Three attorneys from San Francisco's Keker & Van Nest were entered as counsel for Intel this week to help the company fight an antitrust lawsuit that alleges Intel threatened and punished companies it viewed as working too closely with its competitors.
Intel cut off payments made under the guise of "rebates" it was making to computer makers, former New York Attorney General and current Gov. Andrew Cuomo said when he filed the suit. Intel also funded those makers' competitors and ended joint development ventures, he claimed.
Robert Van Nest was admitted as counsel for Intel on Tuesday, along with three others from the firm. His law partner John Keker is also currently handling a case in New York federal court.
Keker is representing attorney Stephen Donziger in a racketeering case brought by Chevron. The lawsuit surrounds a class action brought against the company in Ecuador that resulted in a multibillion-dollar judgment.
Chevron sought and received separate trials on its request for a declaratory judgment that would keep the company from having to pay the Ecuador award and on its racketeering claims against Donziger and others. The Amazon Defense Coalition issued a press release Thursday that says Chevron is "petrified" of a jury trial against Keker.
The company argued against having Keker be admitted pro hac vice, which an attorney applies for when he or she is not admitted to practice in a jurisdiction, but U.S. District Judge Lewis Kaplan granted it.
Keker was the attorney for prominent Mississippi attorney Richard "Dickie" Scruggs during two judicial bribery cases. Scruggs pleaded guilty to both and received 7 1/2 years in prison.
Federal prosecutors charged Scruggs with offering $50,000 to Lafayette County Circuit Judge Henry Lackey in exchange for a ruling compelling arbitration in a dispute over attorneys fees earned in Hurricane Katrina cases.
They also charged Scruggs, whose brother-in-law is former U.S. Sen. Trent Lott, with offering consideration for a federal judgeship to former Hinds County Circuit Court Judge Bobby DeLaughter. DeLaughter allegedly took the deal and entered a favorable ruling in a dispute over fees between Scruggs and his former business partners in asbestos litigation.

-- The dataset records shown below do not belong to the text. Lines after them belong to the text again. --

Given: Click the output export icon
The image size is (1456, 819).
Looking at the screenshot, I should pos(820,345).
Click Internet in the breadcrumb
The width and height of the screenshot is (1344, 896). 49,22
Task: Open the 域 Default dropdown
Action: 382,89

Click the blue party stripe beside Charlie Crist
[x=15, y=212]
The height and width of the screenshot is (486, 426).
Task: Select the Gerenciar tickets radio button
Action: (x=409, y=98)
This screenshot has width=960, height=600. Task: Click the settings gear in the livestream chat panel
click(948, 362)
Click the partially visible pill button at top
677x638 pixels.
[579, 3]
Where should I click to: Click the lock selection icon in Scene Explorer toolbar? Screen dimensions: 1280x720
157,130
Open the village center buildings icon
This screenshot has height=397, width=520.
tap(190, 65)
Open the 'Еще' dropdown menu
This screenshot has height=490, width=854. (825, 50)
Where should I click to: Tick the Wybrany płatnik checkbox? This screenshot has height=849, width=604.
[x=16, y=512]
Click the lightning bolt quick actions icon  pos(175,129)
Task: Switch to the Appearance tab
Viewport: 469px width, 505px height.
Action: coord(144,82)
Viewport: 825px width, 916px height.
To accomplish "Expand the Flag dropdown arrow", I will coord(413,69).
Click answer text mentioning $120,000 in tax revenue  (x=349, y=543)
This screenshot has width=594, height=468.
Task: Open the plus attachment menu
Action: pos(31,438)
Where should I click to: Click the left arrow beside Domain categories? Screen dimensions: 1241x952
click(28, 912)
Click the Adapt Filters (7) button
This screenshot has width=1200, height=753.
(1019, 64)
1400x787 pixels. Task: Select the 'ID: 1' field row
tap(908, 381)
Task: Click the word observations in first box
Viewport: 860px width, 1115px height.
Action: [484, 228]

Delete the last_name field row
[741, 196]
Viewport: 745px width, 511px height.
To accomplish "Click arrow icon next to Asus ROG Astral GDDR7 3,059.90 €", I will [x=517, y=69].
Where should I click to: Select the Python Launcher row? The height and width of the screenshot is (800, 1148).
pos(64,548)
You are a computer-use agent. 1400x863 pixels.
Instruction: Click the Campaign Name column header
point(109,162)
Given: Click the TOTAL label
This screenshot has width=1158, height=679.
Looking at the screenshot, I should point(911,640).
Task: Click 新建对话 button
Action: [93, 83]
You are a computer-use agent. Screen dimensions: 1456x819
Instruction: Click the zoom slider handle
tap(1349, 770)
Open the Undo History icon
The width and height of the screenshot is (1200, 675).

In the Intel case, the company allegely cut off payments made under the guise of "rebates" it was making to computer makers. Intel also funded those makers' competitors and ended joint development ventures, Cuomo claimed.
The allegations included paying $2 billion to Dell in 2006, threatening HP with the derailment of a server technology and paying IBM $130 million not to launch an AMD-based server product. It also threatened to stop funding for an IBM/Intel joint project if IBM marketed AMD-based server products, he alleged.
Cuomo wanted to expand his original complaint to include "small and medium businesses in the group those New York seeks to protect from Intel's anticompetitive conduct." No decision has been made on that issue yet.